Zurück im Job – wie Unternehmen bei der Vereinbarkeit von Familie und Beruf unterstützen können

Familie und Beruf „gut unter einen Hut zu bekommen“ stellt viele Eltern vor besondere Herausforderungen. Neben Politik und Wirtschaft sind auch die Arbeitgeber gefragt, ihre Mitarbeitenden bei diesem Thema zu unterstützen.

Bei der Vereinbarkeit von Familie und Beruf herrscht in Deutschland nach wie vor großer Nachholbedarf. Nach aktuellen Berechnungen der GEW (Gewerkschaft Erziehung und Wissenschaft) fehlen hierzulande mehr als 430.000 Kita-Plätze. Im Jahr 2022 lag außerdem nach Angaben des Statistischen Bundesamtes die Erwerbstätigenquote von Eltern im Alter zwischen 20 bis 49 Jahren mit mindestens einem Kind unter sechs Jahren bei 67,5 Prozent. 

New Work schafft bessere Rahmenbedingungen für die Vereinbarkeit von Familie und Beruf.
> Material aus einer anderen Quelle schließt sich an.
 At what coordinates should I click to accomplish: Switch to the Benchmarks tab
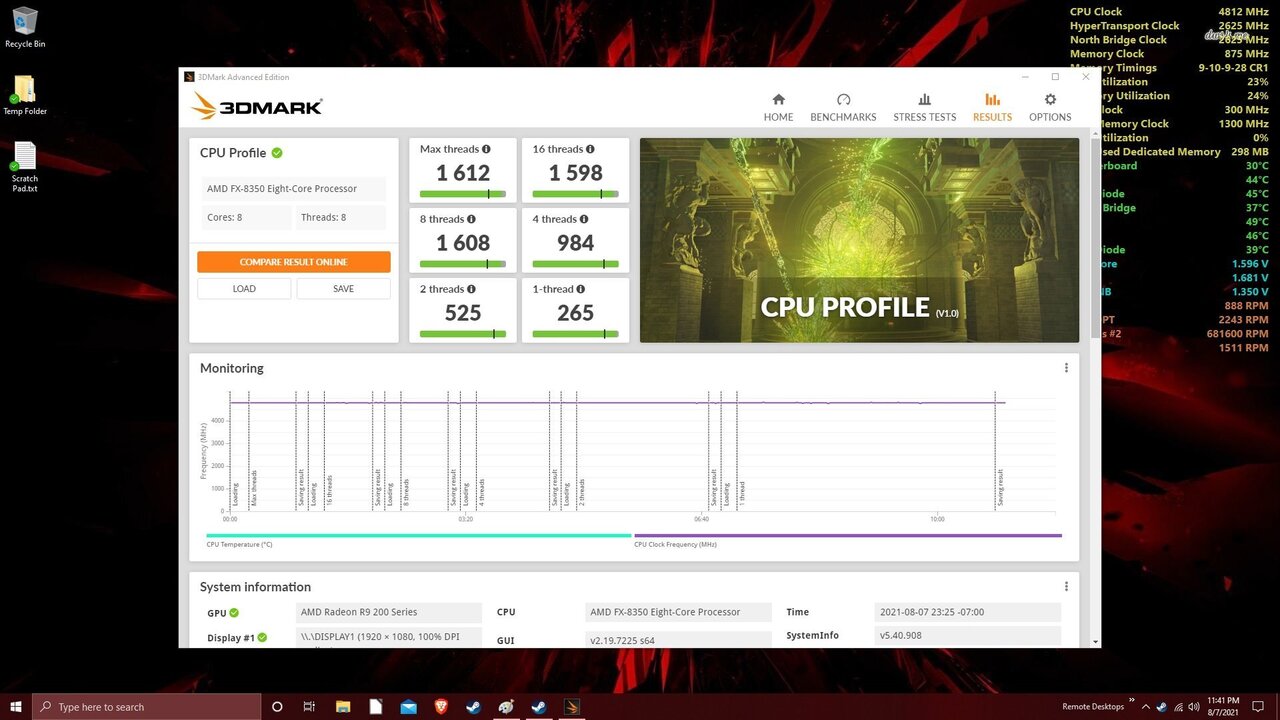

Die Zahlen zwischen Männern und Frauen unterscheiden sich dabei jedoch deutlich: Während 88,3 Prozent der Väter ihrem Job nachgehen, sind es bei Müttern gerade einmal 52 Prozent. Ab dem dritten Kind sinkt die Erwerbstätigkeit bei beiden Elternteilen signifikant. Zudem zeigt sich: Noch immer stellen Frauen ihren Beruf für die Familie häufiger zurück als Männer und leisten insgesamt mehr (unbezahlte) Care-Arbeit. 
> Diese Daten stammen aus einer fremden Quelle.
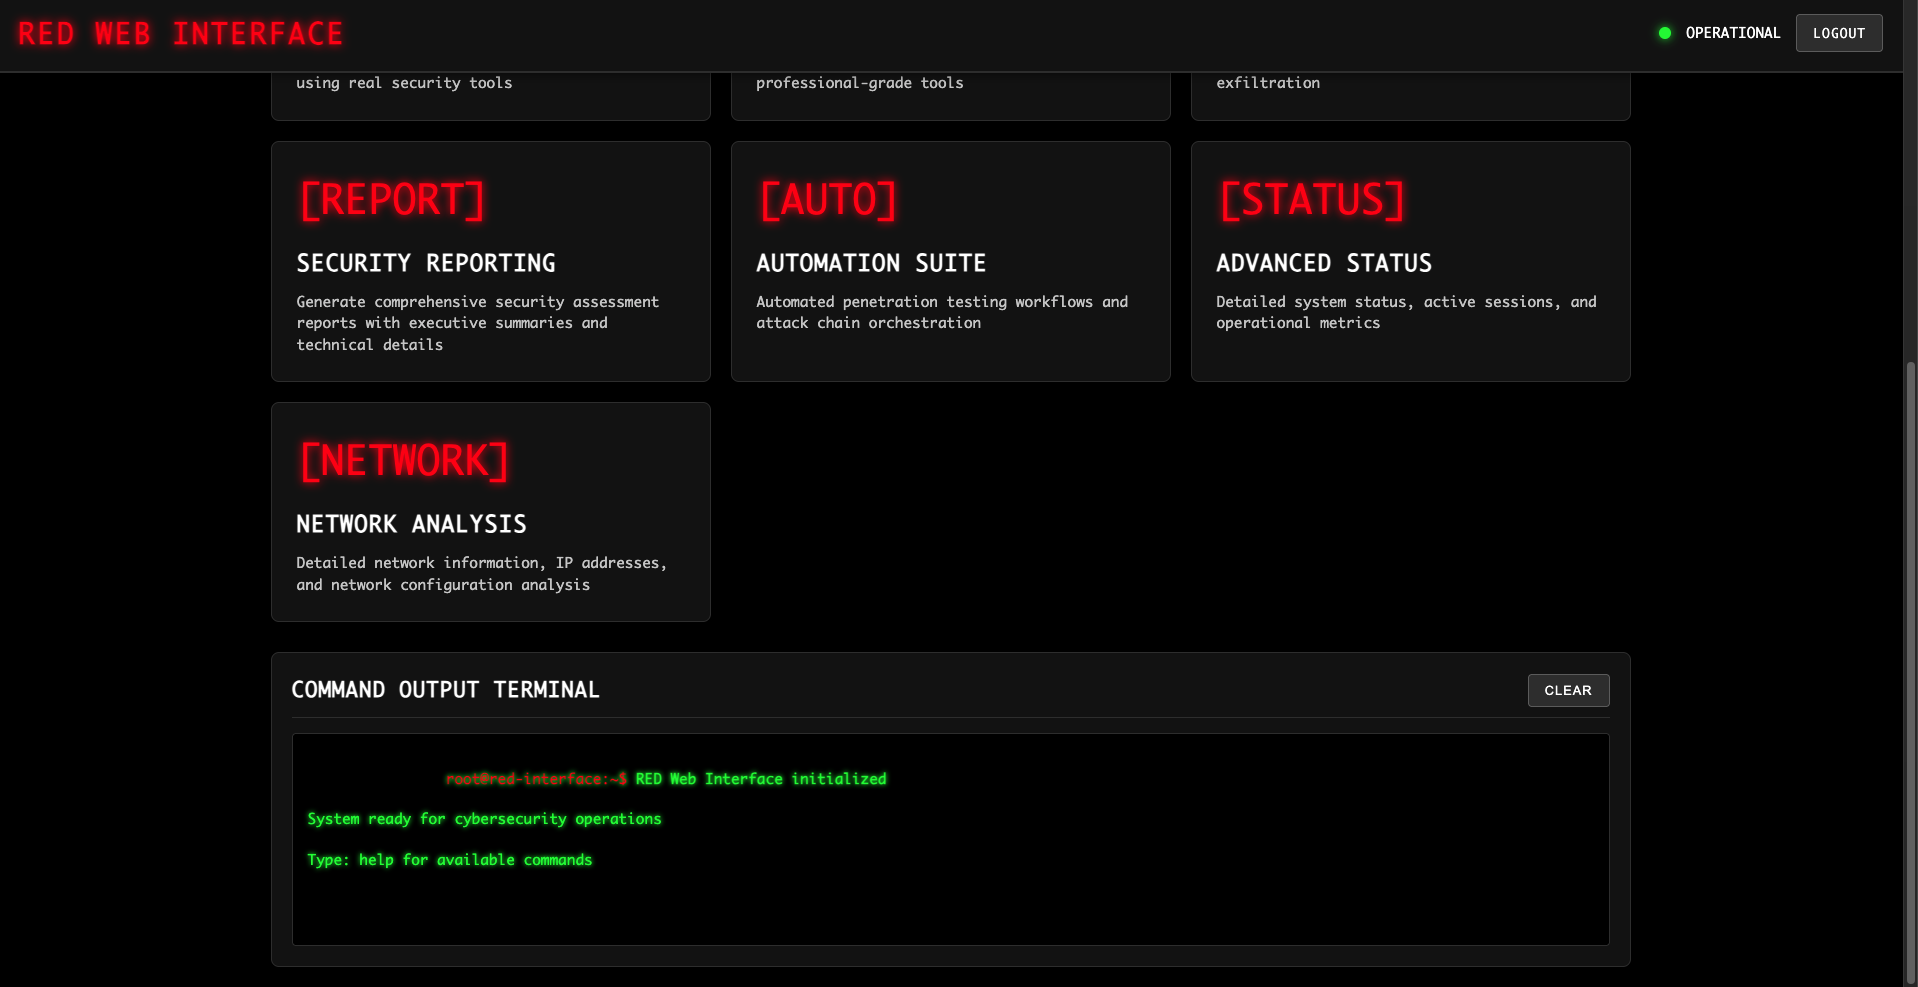Click the 'Type: help for available commands' line
Screen dimensions: 1918x987
pos(449,860)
Flexibilisierung ist alles 

Dass zumindest die Quote der erwerbstätigen Frauen von insgesamt 44,6 Prozent (2002) auf 46,8 Prozent (2022) gestiegen ist, liegt nicht zuletzt an dem Wandel unserer Arbeitswelt. „New Work“ prägt die heutige Zeit und bietet – mehr noch als vor einigen Jahren – erweiterte Rahmenbedingungen, die der Vereinbarkeit von Beruf und Privatleben entgegenkommen. Neben Gleitzeit oder Vertrauensarbeitszeit punkten Arbeitgeber bei allen Mitarbeitenden mit flexiblen Arbeitszeitmodellen wie Remote Work, Home Office oder Workation, dem Arbeiten an Urlaubsorten. Die Realität ist allerdings oft eine andere.
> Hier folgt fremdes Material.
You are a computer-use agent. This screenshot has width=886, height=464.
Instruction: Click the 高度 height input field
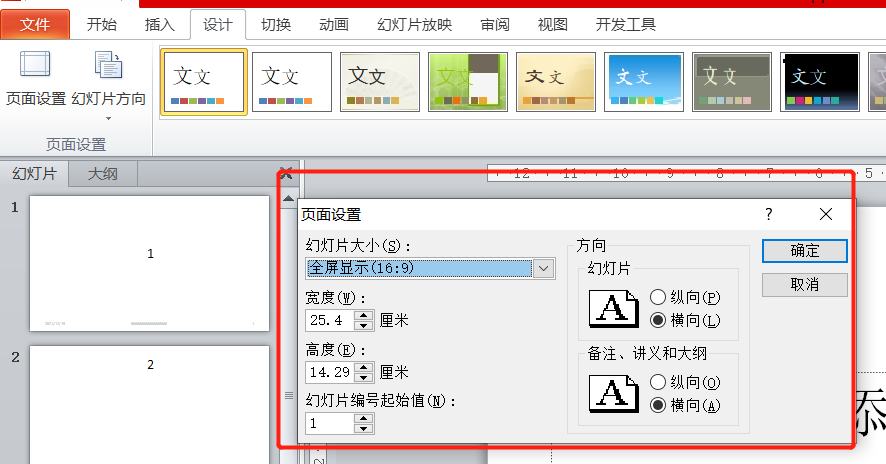click(329, 372)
Unternehmen sollten sich daher fragen, ob sie in heutigen Zeiten des Fachkräftemangels auf potenzielle Leistungsträger:innen oder Führungskräfte verzichten wollen, „nur“ weil diese nach ihrer Elternzeit in Teilzeit zurückkehren. Ein echter Win-Win bietet hier das Jobsharing-Modell, bei welchem sich in der Regel zwei Mitarbeiter:innen eine Vollzeitstelle inklusive Führungsaufgaben teilen. Unternehmen, die damit bereits Erfahrungen gemacht haben, beschreiben Jobsharing-Tandems oftmals als produktiver, agiler und belastbarer als den einzelnen Vollzeitarbeiter. Einfach gesagt: Potenziale und Karrieren dürfen heute nicht mehr an der zeitlichen Verfügbarkeit des/der Einzelnen hängen.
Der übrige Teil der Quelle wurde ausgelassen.